Kavanagh was mentored by a great Irish literary figure George William Russell, whose pen name is AE Russell. At first Russell refused to publish Kavanagh’s work and encouraged him to keep on writing better and submitting him. Kavanagh did the same and in 1929 and in 1930 his works were published. Kavanagh further got more mentorship from Russell in Dublin. In 1936, his first collection Ploughman and Other Poems was published. This collection was hugely praised for the realistic presentation of the rustic life of Ireland and also for the rejection of romantic sentiment of the prevailing time. In 1938, when he was in London for five months, he published an autobiographical novel The Green Fool.

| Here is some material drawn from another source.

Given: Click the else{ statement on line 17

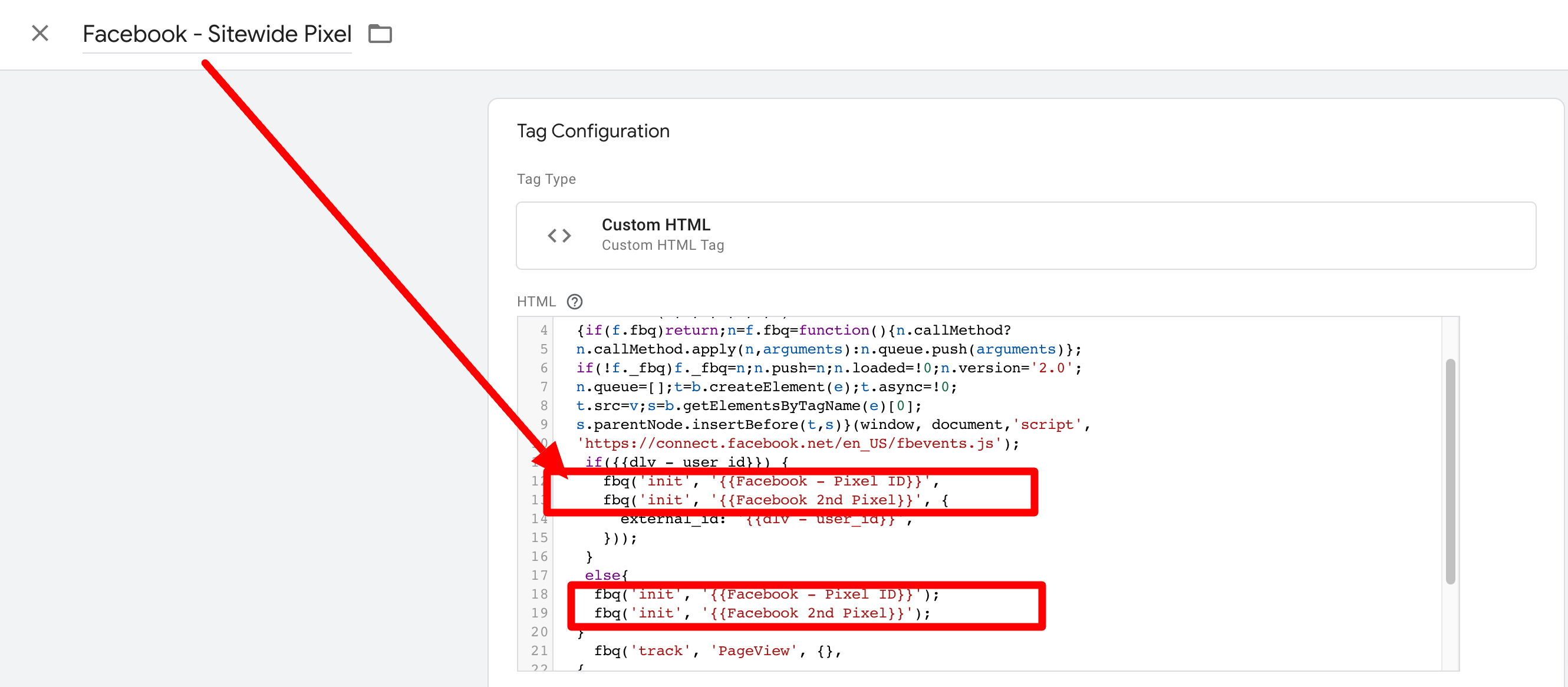Looking at the screenshot, I should (605, 575).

In 1942, one of the great poem ‘The Great Hunger’ of Kavanagh was published in a literary magazine The Horizon. It is a long narrative poem about the poverty and sufferings of the rural life and criticizes the society and Catholic Churches in Ireland. The poem speaks the voice of a poor farmer who suffered the great famines of the mid-19th century and devoted himself in improving the farming, serving the old mother and the Catholic Church. The barren land, degrading health of the mother and the moral teaching of the church made him emotionally sad and frustrated. He forsake the happiness of married life and children just for the sake of land, family and religion, but could not get emotional stability. Frustration and terrible anger of a young farmer seen in ‘The Great Hunger’ is highly praised by many critics. But, the Minister for Justice had ordered to seize all the copies of the magazine The Horizon in which the poem was published because the poem was considered to be a vehement attack to the policies of the Churches.

His stay in Dublin was not as pleasant as he thought to be when he left his village and its ignorance. He found the Dubliners and the writers more inclined to sophistication rather than to the improvement of the art and literature. He called them dandies. He was not treated well, instead he was treated as the literate farmer. His talent and skill in writing poetry was underestimated and he felt insulted. He started drinking heavily and this drinking habit further worsen his personality and relationship with the Dublin writers. His dissatisfaction led him to reject the peasant poetry and started writing against the Dublin writers and intellectuals.

In 1954, he was diagnosed with lung cancer and had to remove lung. He did surgery and it was successful.